Today’s the day! Submissions for the 2021 Tribeca Film Festival are officially OPEN, and we can’t wait to see the stories you’ve all worked so hard to tell. For two decades, we have given space to creatives from around the world to share their perspectives and ideas, and this year, our mission continues. The 2021 festival, slated for June 9 to 20, 2021, is sure to be extra special for filmmakers and fans alike, since we’ll be celebrating our 20th anniversary. We hope you’ll join us!
There are two ways to submit your project: through Tribeca’s Extranet or on FilmFreeway. The early deadline for submissions is October 21, 2020, with entry fees starting at $20. Need more time? Fear not! The final deadline isn’t until January 13, 2021, and we accept rough cut submissions across all categories. In fact, many of the projects submitted to us are works in progress, so don’t be afraid to show us what you’ve got so far!

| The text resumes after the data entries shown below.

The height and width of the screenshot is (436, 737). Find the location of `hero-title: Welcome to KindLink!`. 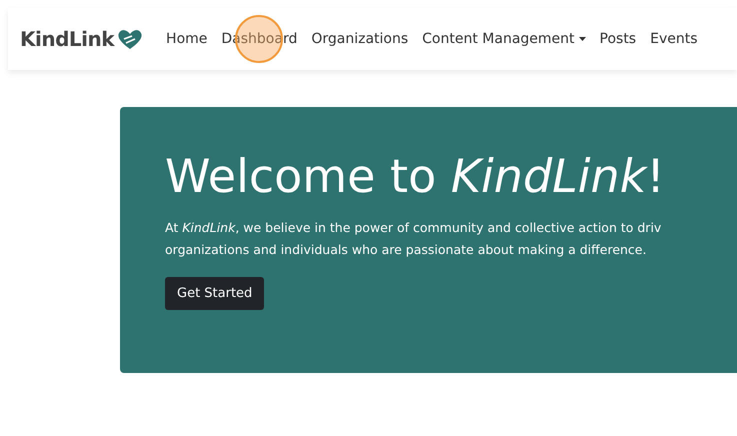

hero-title: Welcome to KindLink! is located at coordinates (416, 176).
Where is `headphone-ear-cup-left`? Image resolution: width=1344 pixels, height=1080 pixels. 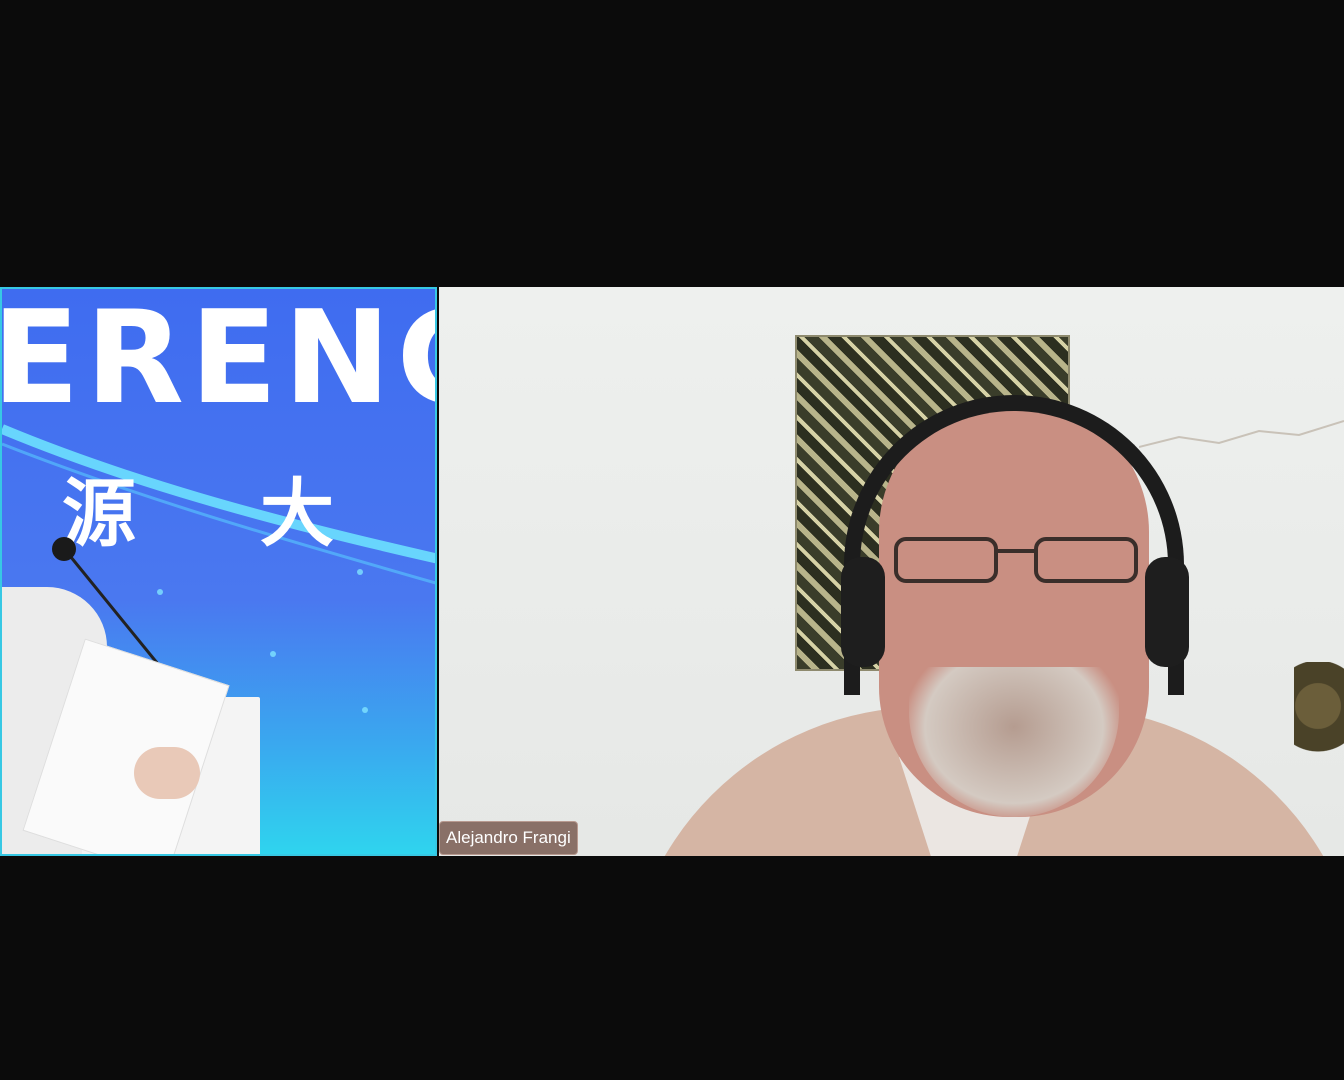 headphone-ear-cup-left is located at coordinates (863, 612).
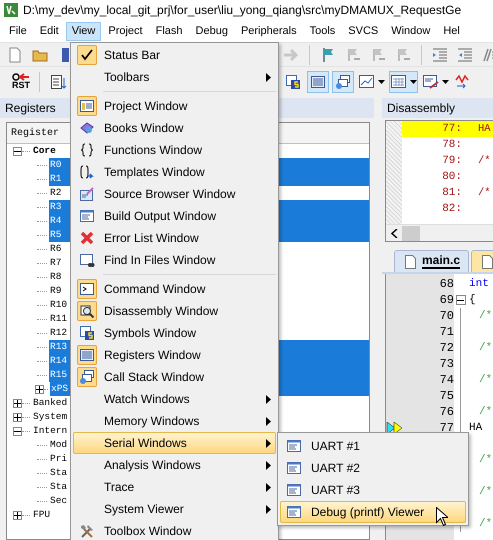  I want to click on menu-item: Source Browser Window, so click(174, 194).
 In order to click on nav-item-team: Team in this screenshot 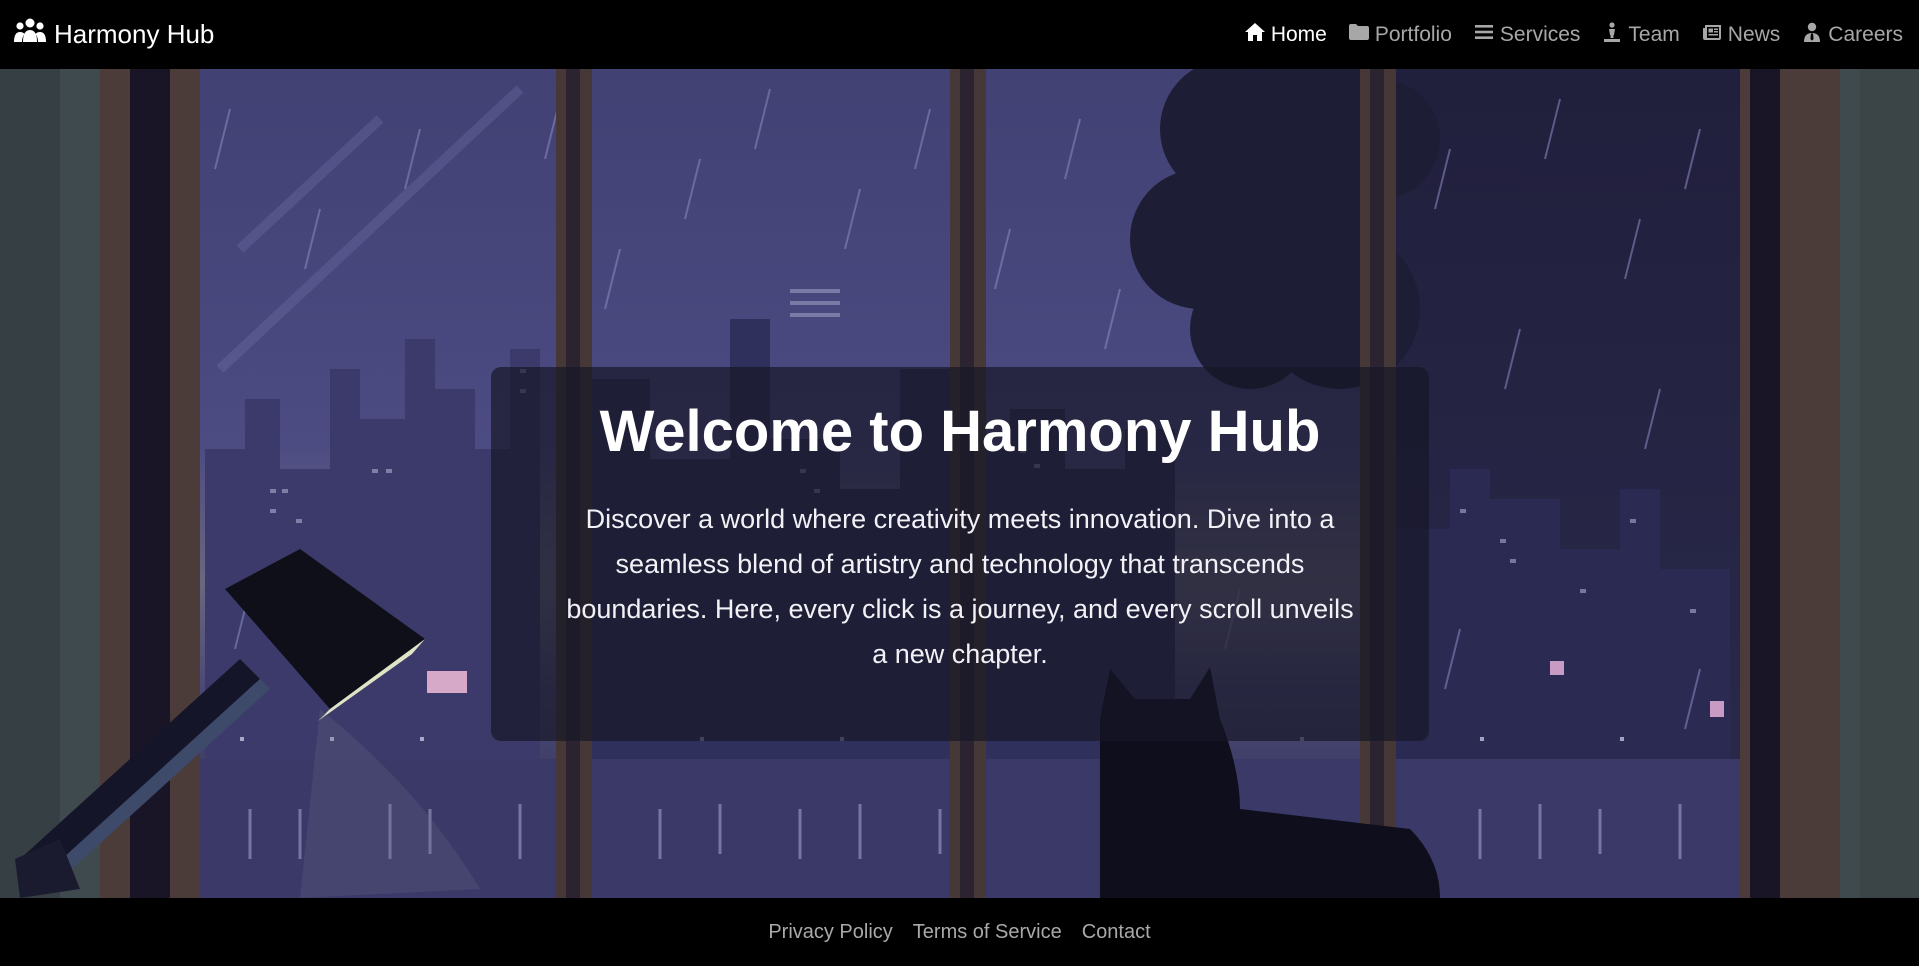, I will do `click(1641, 34)`.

Below is a breakdown of our submission categories and examples to help you feel inspired.
Requirements: Narrative or documentary films at least 40 minutes long that have not had any public screening, broadcast, distribution, or exhibition before January 1, 2020 and have not screened publicly in the New York region.
- Nia DaCosta’s Little Woods, a small-town thriller about two sisters just trying to get by
- Alice Wu’s The Half of It, a high school dramedy about a triangle of teenage crushes
- Marshall Curry’s Racing Dreams, a must-see documentary about an offshoot of NASCAR
Requirements: Narrative, documentary, animated, and experiential films under 40 minutes long that have not had any public screening, broadcast, distribution, or exhibition before January 1, 2020 and have not screened publicly in the New York region.

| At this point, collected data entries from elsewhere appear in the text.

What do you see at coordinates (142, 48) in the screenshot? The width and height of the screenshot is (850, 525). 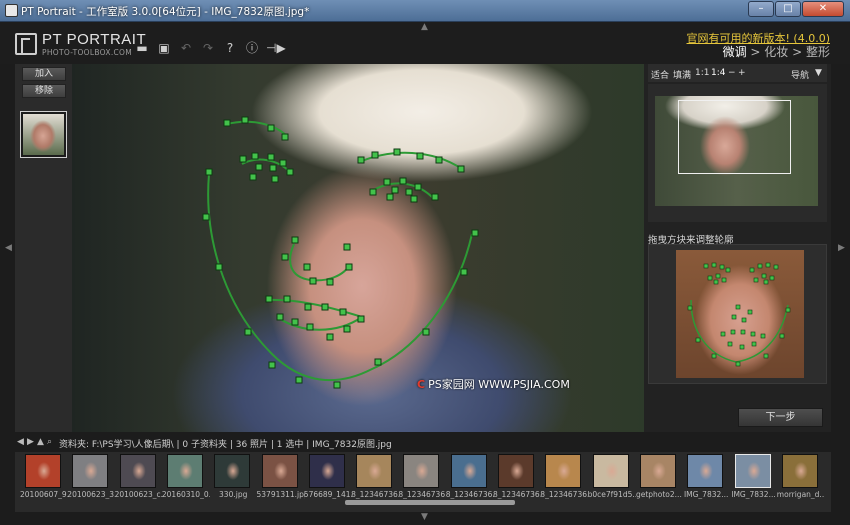 I see `open-icon: ▬` at bounding box center [142, 48].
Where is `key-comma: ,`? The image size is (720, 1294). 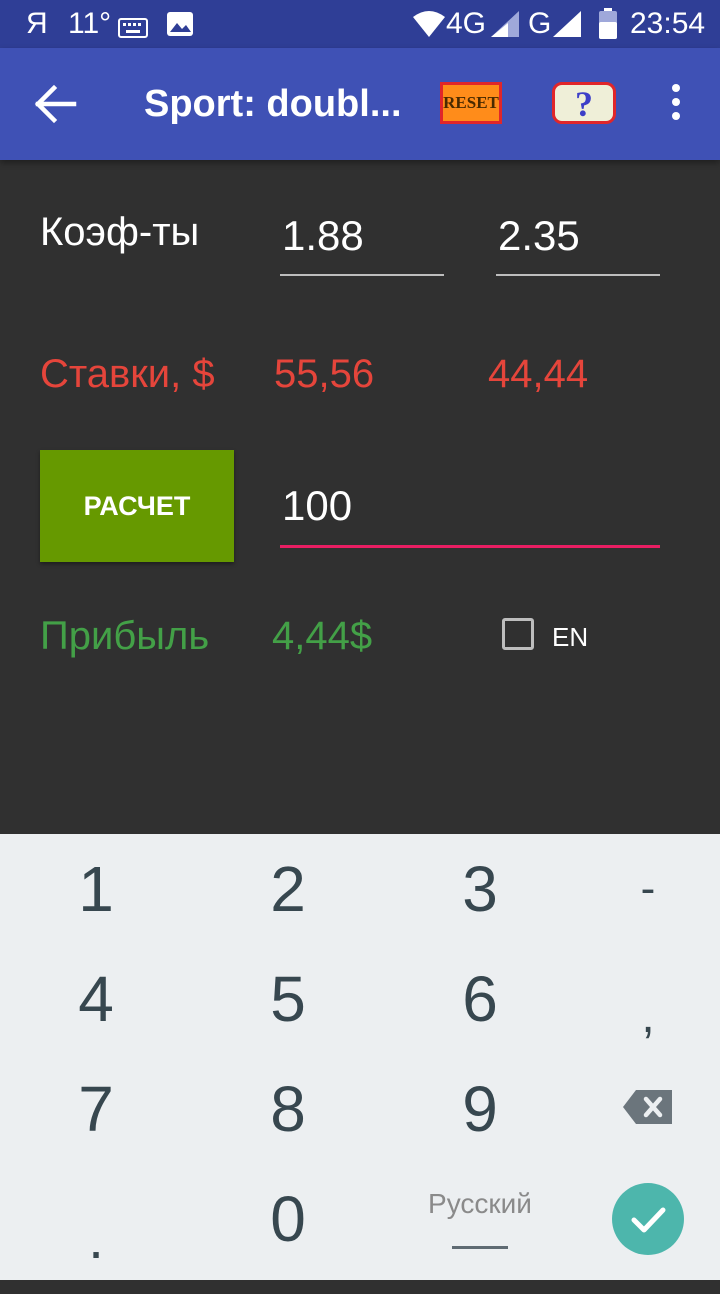
key-comma: , is located at coordinates (639, 1017).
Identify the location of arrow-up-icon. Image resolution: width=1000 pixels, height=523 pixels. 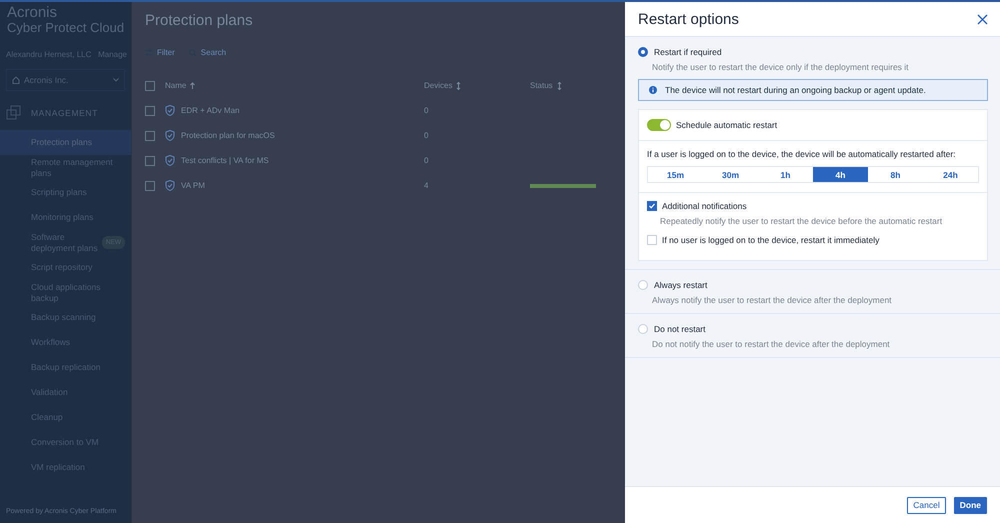
(193, 86).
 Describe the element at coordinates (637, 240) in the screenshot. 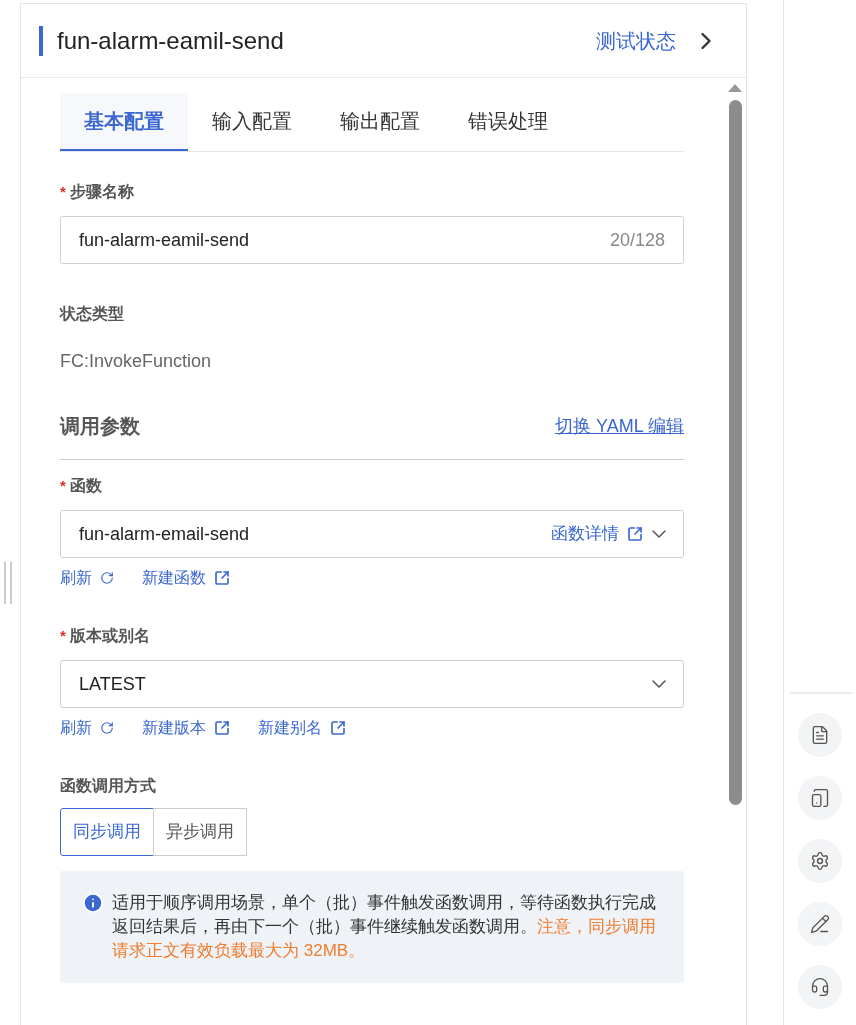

- Glen Keane and Kobe Bryant’s Dear Basketball, a poem by Bryant that comes to life like never before
- Carol Dysinger’s Learning to Skateboard in a Warzone (If You’re A Girl), a look at the life of girls learning to read, write, and skateboard in Kabul, Afghanistan
- Marshall Curry’s The Neighbor’s Window, a true story about a woman whose life is never the same after two twentysomethings move in across the street
Requirements: Must have an interactive element. Think VR, AR, mixed reality, 360° films, web projects, mobile apps, performance art, multi-media installations, and more.

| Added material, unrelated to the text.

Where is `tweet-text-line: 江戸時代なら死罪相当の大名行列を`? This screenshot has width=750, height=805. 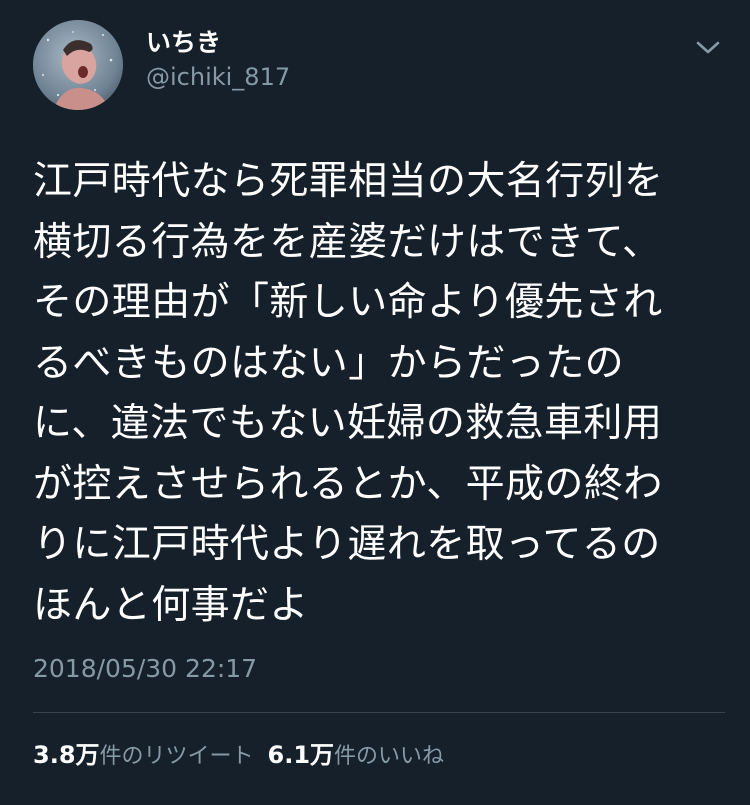
tweet-text-line: 江戸時代なら死罪相当の大名行列を is located at coordinates (348, 182).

- Celine Tricart’s The Key, an interactive VR experience that takes you on a journey through memories and difficult choices
- Pete Billington and Jessica Yaffa Shamash’s Wolves in the Walls: It's All Over, a mission to discover what’s really hiding in your home
- Clyde Henry Productions and Felix & Paul Studios’ Gymnasia, a haunting step inside a lost childhood
Requirements: Episodic projects, narrative or documentary, created for broadcast television and/or streaming + web series that show potential for serial growth. Cannot have had public screening, broadcast, distribution, or exhibition before January 1, 2020.
- Ben Sinclair and Katja Blichfeld’s High Maintenance, a web series for anyone with New York in their hearts
- Brian Jordan Alvarez’s The Gay and Wondrous Life of Caleb Gallo, a comedy series about the ins and outs of relationships, both romantic and platonic
- Vera Miao’s Two Sentence Horror Stories, a project that blends horror with a mother-daughter relationship
Requirements: Scripted and documentary work for film, TV, digital, episodic, social, and VR/AR funded with support of a brand in collaboration with artists or filmmakers. The project must tell a story; no commercial spots, please.
- Greg Brunkalla’s Hearing Colors (with Samsung), a look at what happens when you gain the ability to hear colors
- Mohammad Gorjestani’s For Every Kind of Dream: "Yassin Falafel" (with Square), following Yassin Terou and his tireless pursuit of perfect falafel
- Errol Morris’ Face of Distracted Driving - Forrest (with AT&T), a heart-wrenching story about the dangers of texting and driving
VIRTUAL FESTIVAL FOR ONLINE PREMIERES
Plus, new for 2021, we’re thrilled to announce a virtual film festival specifically for feature and short work looking to make their online premiere — bringing the Tribeca experience and the best in independent film to online audiences.
Requirements: Submitted short and feature films cannot have had any public screening, broadcast, distribution, or exhibition before January 1, 2020 and must still retain their U.S. Online Premiere status.